§ TASK REQUIREMENTS
Rewrite the data below, swapping "label" for "caption" wherever it appears and leaving everything else unchanged. Omit the pictures.

§ ENTRIES PROVIDED

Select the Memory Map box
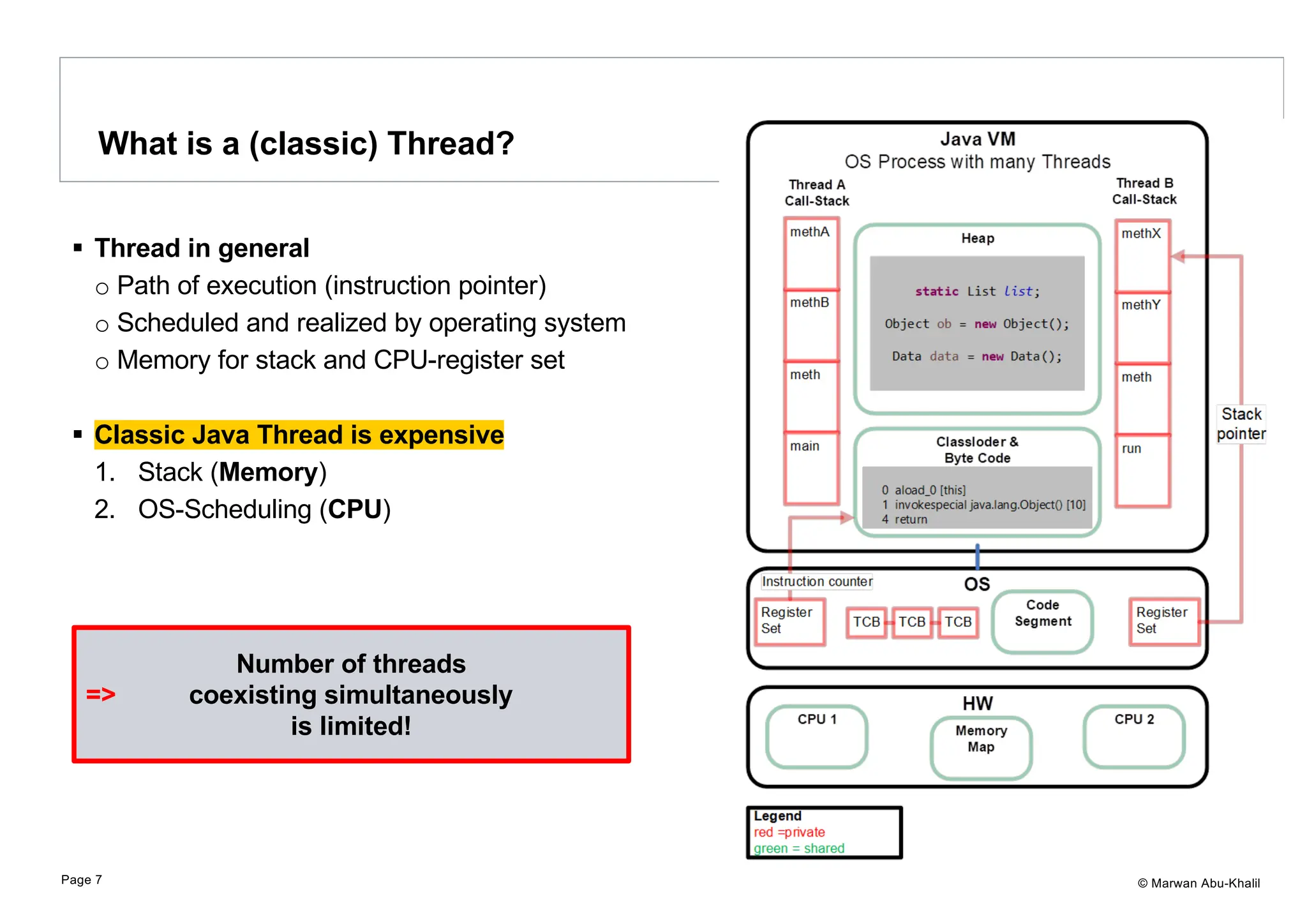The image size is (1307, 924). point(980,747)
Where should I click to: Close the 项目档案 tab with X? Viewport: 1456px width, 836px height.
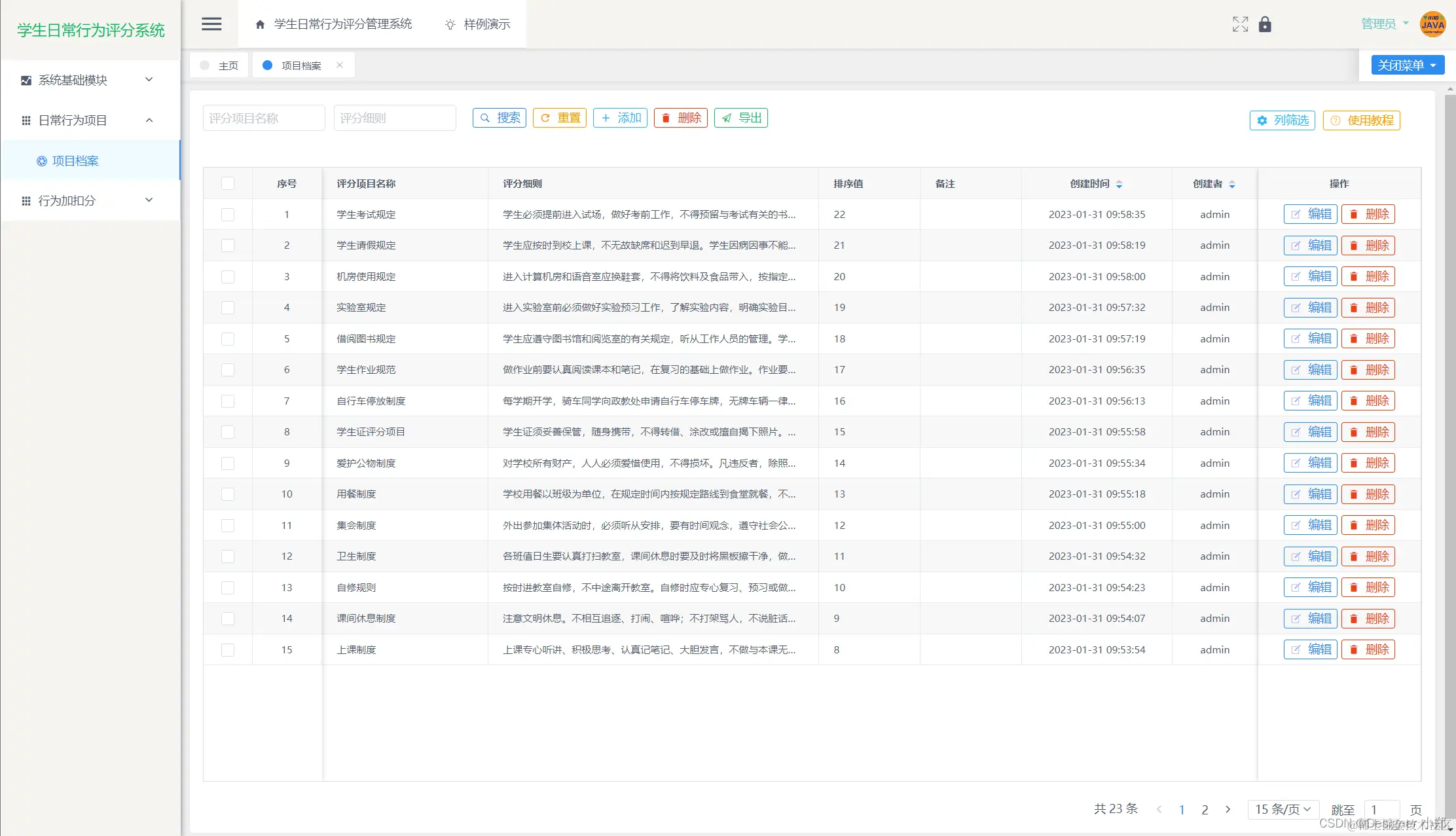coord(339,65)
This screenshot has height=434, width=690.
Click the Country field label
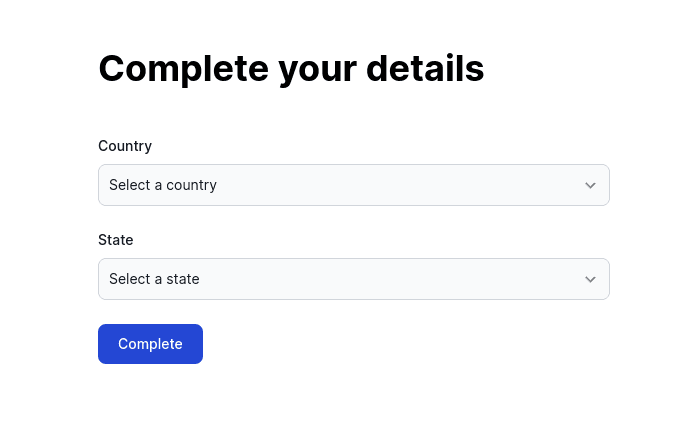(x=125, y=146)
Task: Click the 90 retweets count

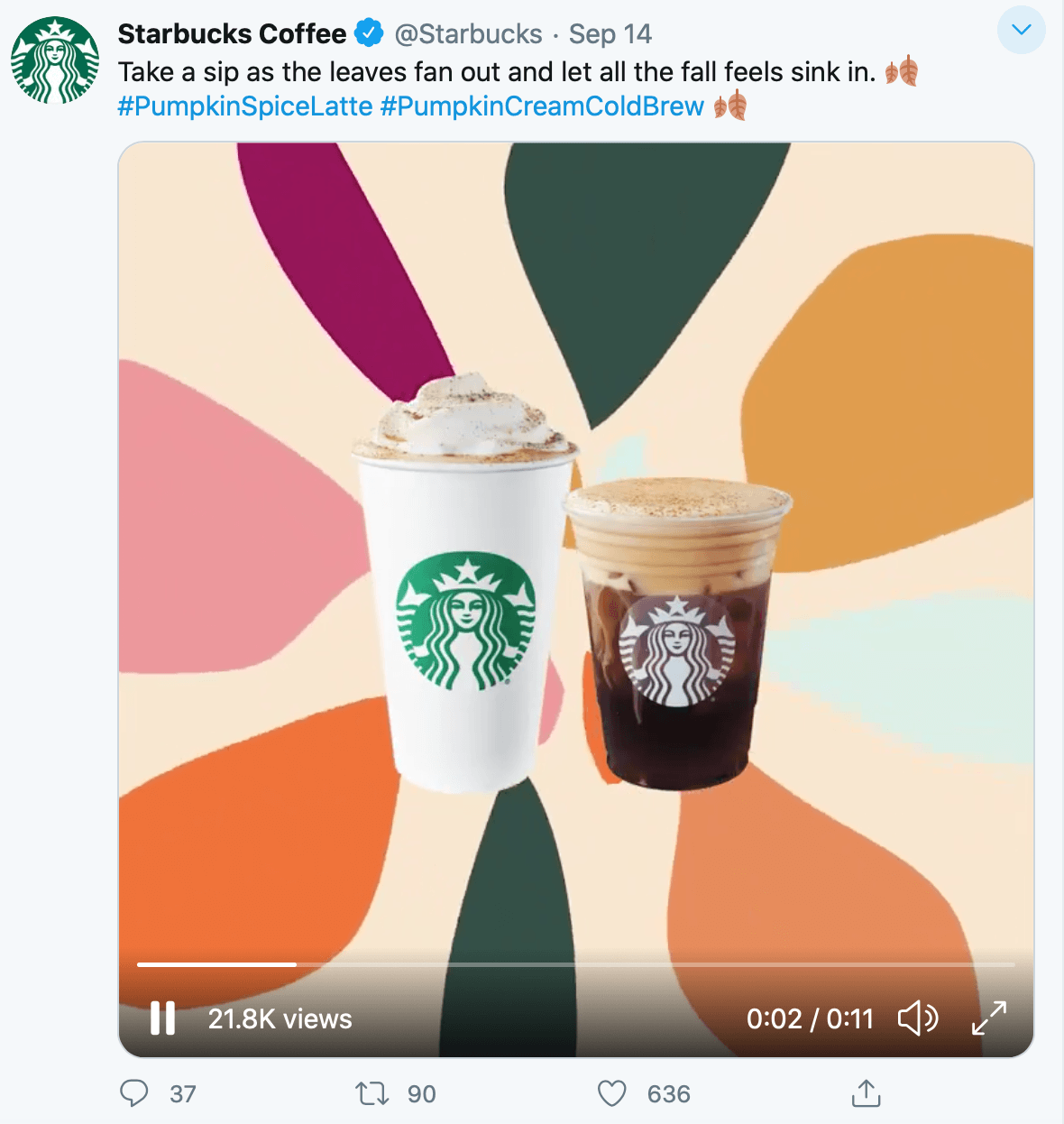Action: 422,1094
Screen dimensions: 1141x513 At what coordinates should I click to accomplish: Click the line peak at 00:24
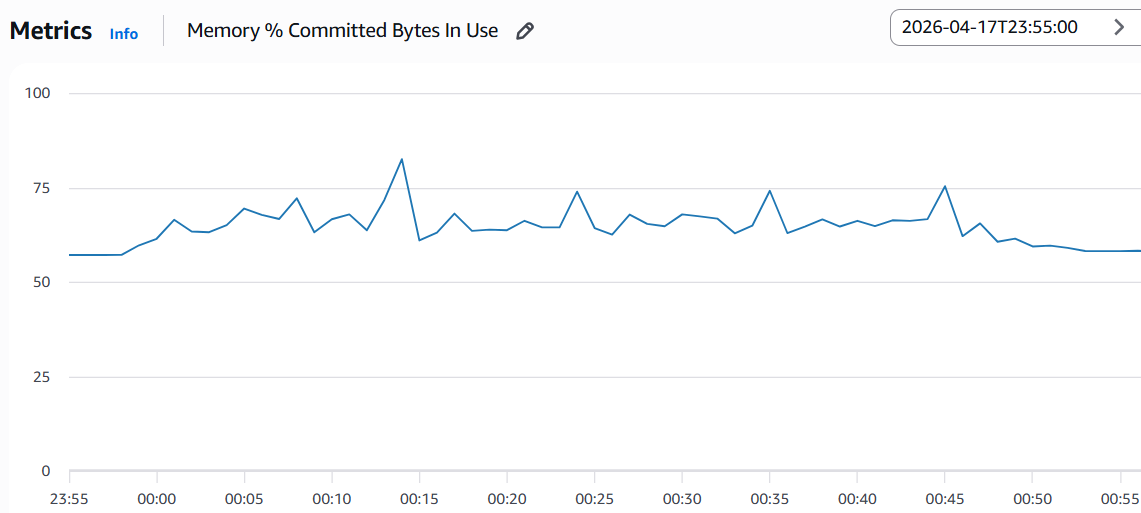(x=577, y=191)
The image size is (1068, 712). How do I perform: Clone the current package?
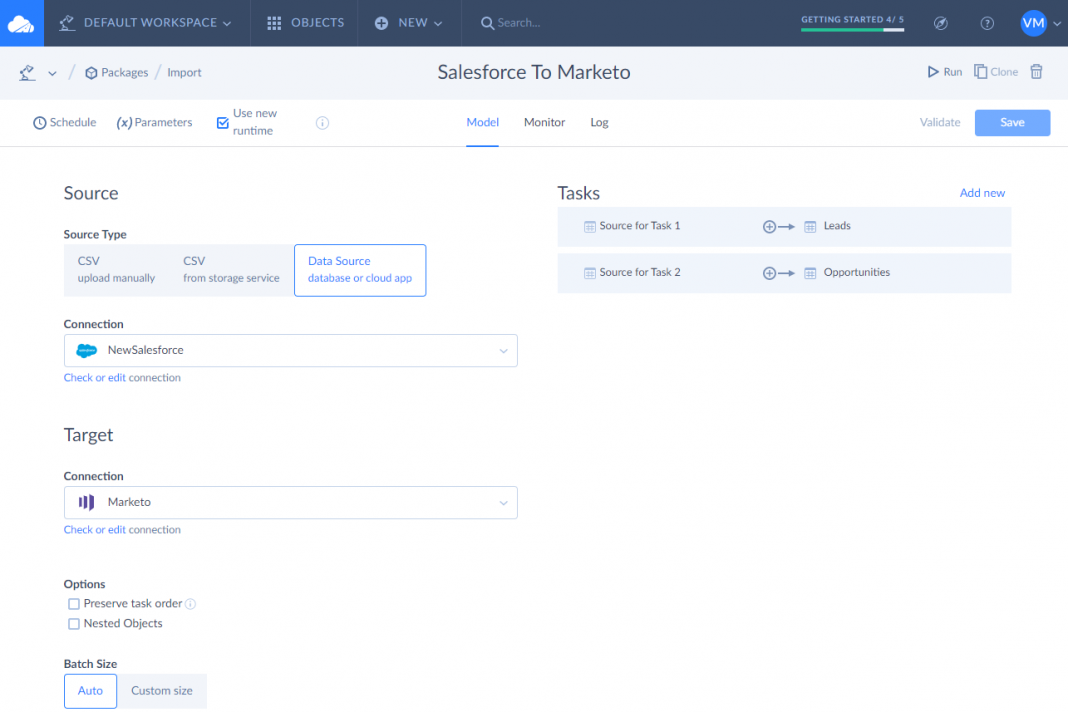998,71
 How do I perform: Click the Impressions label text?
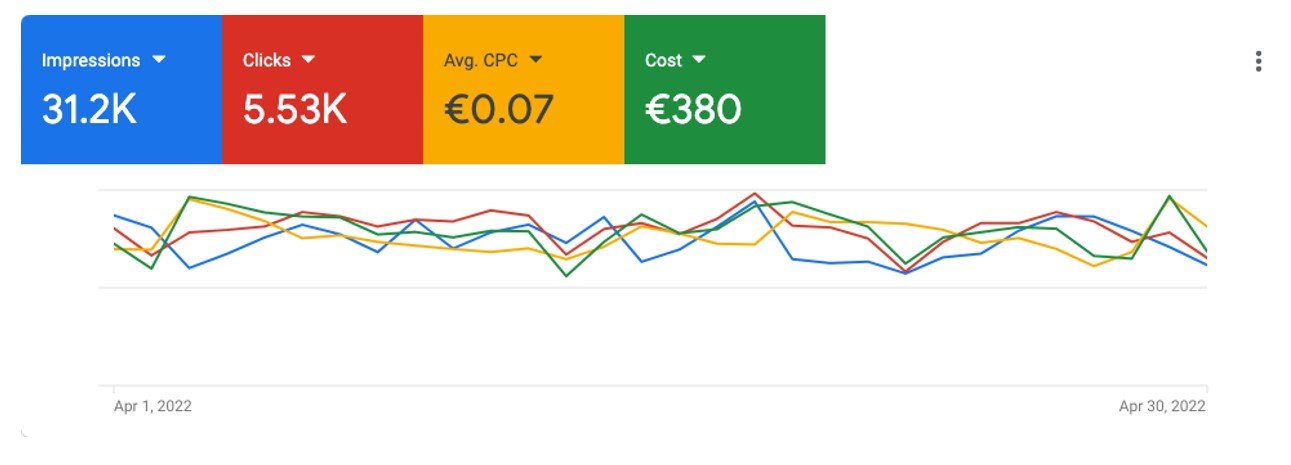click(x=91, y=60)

§ EXPECTED ANSWER
Select the Memory Map box
The image size is (1307, 924). point(980,747)
Where should I click to: Close the 项目档案 tab with X? Viewport: 1456px width, 836px height.
coord(339,65)
This screenshot has height=434, width=690.
Click the Country field caption
(x=125, y=146)
Task: Click the 90 retweets count

Action: 422,1094
Screen dimensions: 1141x513 At what coordinates should I click to accomplish: Click the line peak at 00:24
(x=577, y=191)
The image size is (1068, 712). How do I perform: Clone the current package?
998,71
 How do I perform: Click the Impressions caption text?
click(x=91, y=60)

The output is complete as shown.